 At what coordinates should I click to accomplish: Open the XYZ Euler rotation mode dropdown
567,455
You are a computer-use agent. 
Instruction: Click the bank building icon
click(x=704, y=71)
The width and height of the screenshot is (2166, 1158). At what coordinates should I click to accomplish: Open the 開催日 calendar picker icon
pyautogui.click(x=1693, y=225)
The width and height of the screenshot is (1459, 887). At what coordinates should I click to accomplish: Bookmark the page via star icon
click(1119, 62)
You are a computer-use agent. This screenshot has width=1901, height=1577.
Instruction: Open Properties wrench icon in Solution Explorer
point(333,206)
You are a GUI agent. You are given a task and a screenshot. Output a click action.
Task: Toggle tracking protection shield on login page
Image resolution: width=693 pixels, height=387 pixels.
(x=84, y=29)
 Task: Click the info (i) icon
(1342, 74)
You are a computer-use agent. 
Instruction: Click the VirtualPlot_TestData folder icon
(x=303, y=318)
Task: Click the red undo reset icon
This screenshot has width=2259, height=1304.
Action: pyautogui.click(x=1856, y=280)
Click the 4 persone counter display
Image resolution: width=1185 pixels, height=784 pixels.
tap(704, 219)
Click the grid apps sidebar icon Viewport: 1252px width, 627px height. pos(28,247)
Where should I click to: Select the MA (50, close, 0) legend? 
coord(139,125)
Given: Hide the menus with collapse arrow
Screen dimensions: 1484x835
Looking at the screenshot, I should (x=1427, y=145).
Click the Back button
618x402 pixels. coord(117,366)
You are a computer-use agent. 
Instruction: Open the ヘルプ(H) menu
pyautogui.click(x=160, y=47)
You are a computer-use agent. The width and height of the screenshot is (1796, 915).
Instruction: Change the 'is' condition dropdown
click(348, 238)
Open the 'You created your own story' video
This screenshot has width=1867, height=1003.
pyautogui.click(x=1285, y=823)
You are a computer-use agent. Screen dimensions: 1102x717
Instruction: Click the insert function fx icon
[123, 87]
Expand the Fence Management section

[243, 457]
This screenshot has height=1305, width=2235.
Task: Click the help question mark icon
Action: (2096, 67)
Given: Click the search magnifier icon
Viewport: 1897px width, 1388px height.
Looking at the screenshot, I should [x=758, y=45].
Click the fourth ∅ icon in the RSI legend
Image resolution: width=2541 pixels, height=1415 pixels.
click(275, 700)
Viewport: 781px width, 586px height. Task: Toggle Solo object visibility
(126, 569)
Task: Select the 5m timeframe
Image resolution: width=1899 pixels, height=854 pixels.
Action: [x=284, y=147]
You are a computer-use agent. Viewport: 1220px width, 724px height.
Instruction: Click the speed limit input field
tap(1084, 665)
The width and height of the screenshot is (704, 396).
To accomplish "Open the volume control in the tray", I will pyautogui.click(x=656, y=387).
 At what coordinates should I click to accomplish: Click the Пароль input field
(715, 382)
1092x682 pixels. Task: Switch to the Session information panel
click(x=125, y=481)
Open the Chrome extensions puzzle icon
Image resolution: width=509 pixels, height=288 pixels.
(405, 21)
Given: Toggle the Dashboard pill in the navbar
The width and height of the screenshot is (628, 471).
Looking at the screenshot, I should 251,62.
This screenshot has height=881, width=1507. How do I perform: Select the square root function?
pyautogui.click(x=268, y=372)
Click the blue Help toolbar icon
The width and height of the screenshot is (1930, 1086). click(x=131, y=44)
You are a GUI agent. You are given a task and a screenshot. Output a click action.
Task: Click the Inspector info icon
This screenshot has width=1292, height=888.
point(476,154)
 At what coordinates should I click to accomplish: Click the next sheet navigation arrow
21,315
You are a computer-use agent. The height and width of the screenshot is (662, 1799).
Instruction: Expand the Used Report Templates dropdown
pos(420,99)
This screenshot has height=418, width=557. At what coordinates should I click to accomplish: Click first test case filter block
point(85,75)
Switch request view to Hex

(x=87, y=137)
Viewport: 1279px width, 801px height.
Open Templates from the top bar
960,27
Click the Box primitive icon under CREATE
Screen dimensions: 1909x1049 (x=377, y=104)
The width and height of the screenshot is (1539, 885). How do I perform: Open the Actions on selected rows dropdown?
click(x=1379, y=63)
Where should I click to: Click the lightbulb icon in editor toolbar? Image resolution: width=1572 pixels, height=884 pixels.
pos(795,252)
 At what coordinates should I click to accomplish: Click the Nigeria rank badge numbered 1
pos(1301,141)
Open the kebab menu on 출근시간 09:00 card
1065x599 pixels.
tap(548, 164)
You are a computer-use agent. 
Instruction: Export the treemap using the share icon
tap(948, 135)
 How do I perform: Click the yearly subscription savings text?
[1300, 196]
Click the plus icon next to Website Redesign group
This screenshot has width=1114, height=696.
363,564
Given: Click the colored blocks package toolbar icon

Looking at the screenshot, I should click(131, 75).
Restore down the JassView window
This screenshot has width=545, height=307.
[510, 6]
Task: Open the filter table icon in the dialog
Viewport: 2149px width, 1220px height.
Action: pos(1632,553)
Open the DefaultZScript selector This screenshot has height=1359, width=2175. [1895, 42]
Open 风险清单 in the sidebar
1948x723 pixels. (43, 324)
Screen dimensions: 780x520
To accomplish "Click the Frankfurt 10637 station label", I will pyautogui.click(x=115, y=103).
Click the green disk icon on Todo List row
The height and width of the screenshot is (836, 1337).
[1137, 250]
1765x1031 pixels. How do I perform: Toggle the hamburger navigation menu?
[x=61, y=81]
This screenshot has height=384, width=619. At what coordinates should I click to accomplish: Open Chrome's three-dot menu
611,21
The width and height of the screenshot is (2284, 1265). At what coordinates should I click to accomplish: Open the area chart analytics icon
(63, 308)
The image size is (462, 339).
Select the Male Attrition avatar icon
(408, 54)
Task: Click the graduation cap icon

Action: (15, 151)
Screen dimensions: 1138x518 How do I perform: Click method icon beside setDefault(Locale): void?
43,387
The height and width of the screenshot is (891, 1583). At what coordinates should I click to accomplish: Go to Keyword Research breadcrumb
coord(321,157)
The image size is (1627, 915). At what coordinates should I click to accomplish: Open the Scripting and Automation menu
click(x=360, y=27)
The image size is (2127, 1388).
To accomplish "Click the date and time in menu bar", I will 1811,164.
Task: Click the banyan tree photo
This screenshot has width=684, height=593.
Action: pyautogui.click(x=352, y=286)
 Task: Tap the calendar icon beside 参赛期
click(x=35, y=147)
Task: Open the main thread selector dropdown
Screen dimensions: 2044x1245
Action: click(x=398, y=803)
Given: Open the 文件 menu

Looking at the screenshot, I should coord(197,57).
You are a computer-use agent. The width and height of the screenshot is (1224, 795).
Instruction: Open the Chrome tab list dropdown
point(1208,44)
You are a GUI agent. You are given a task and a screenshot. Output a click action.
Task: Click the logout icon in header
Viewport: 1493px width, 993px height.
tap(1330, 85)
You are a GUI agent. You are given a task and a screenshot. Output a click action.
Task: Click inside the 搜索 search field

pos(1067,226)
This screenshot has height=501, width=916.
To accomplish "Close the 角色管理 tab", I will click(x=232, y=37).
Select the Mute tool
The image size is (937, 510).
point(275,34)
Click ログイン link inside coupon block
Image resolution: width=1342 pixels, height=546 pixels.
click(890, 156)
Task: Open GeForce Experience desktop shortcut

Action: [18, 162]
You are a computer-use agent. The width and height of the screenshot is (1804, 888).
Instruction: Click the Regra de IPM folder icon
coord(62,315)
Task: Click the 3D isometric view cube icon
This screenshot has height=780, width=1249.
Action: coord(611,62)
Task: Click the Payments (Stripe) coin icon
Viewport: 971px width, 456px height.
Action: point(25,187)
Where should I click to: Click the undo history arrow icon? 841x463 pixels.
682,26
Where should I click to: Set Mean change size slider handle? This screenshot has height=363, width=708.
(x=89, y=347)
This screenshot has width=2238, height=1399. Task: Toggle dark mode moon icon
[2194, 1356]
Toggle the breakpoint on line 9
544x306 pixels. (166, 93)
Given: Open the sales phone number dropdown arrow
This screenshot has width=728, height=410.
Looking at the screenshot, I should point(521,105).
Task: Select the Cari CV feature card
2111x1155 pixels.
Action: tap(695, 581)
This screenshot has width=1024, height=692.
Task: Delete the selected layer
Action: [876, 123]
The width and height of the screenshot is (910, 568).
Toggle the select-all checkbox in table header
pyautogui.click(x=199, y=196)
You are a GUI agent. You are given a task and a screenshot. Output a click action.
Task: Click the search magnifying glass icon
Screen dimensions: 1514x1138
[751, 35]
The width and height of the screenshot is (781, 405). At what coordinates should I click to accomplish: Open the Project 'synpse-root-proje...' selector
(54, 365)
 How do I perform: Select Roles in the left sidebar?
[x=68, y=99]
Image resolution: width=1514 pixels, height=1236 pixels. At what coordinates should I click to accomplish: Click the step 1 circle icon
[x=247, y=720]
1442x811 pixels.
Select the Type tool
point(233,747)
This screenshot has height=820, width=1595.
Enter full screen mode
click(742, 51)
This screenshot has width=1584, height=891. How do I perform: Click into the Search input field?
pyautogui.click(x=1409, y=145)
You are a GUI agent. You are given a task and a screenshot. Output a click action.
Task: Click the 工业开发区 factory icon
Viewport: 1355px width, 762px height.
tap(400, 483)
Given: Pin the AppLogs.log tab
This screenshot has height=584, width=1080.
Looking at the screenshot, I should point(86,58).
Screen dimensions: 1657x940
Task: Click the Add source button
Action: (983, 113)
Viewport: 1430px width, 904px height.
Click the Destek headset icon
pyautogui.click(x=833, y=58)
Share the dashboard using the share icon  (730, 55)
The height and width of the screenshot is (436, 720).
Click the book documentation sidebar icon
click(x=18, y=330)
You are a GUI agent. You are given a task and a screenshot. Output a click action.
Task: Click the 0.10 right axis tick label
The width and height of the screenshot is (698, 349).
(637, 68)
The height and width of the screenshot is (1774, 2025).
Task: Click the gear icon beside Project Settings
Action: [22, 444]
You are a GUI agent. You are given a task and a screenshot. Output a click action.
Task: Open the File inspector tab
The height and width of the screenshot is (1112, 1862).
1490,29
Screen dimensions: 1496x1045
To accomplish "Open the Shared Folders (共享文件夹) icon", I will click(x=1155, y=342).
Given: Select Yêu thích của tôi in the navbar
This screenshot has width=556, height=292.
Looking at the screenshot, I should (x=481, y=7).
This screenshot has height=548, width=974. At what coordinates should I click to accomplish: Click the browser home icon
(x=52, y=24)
════════
What you return should be the lines from the beginning of the records through the one that contains "Given: Click the search magnifier icon", repeated exactly and with no additions.

▸ ANSWER TO THE EXERCISE:
 At what coordinates should I click to accomplish: Open the XYZ Euler rotation mode dropdown
567,455
You are a computer-use agent. 
Instruction: Click the bank building icon
click(x=704, y=71)
The width and height of the screenshot is (2166, 1158). At what coordinates should I click to accomplish: Open the 開催日 calendar picker icon
pyautogui.click(x=1693, y=225)
The width and height of the screenshot is (1459, 887). At what coordinates should I click to accomplish: Bookmark the page via star icon
click(1119, 62)
You are a computer-use agent. This screenshot has width=1901, height=1577.
Instruction: Open Properties wrench icon in Solution Explorer
point(333,206)
You are a GUI agent. You are given a task and a screenshot. Output a click action.
Task: Toggle tracking protection shield on login page
Image resolution: width=693 pixels, height=387 pixels.
(x=84, y=29)
 Task: Click the info (i) icon
(1342, 74)
You are a computer-use agent. 
Instruction: Click the VirtualPlot_TestData folder icon
(x=303, y=318)
Task: Click the red undo reset icon
This screenshot has width=2259, height=1304.
Action: pyautogui.click(x=1856, y=280)
Click the 4 persone counter display
Image resolution: width=1185 pixels, height=784 pixels.
tap(704, 219)
Click the grid apps sidebar icon Viewport: 1252px width, 627px height. pos(28,247)
Where should I click to: Select the MA (50, close, 0) legend? 
coord(139,125)
Given: Hide the menus with collapse arrow
Screen dimensions: 1484x835
Looking at the screenshot, I should (x=1427, y=145).
Click the Back button
618x402 pixels. coord(117,366)
You are a computer-use agent. 
Instruction: Open the ヘルプ(H) menu
pyautogui.click(x=160, y=47)
You are a computer-use agent. The width and height of the screenshot is (1796, 915).
Instruction: Change the 'is' condition dropdown
click(348, 238)
Open the 'You created your own story' video
This screenshot has width=1867, height=1003.
pyautogui.click(x=1285, y=823)
You are a computer-use agent. Screen dimensions: 1102x717
Instruction: Click the insert function fx icon
[123, 87]
Expand the Fence Management section

[243, 457]
This screenshot has height=1305, width=2235.
Task: Click the help question mark icon
Action: (2096, 67)
Given: Click the search magnifier icon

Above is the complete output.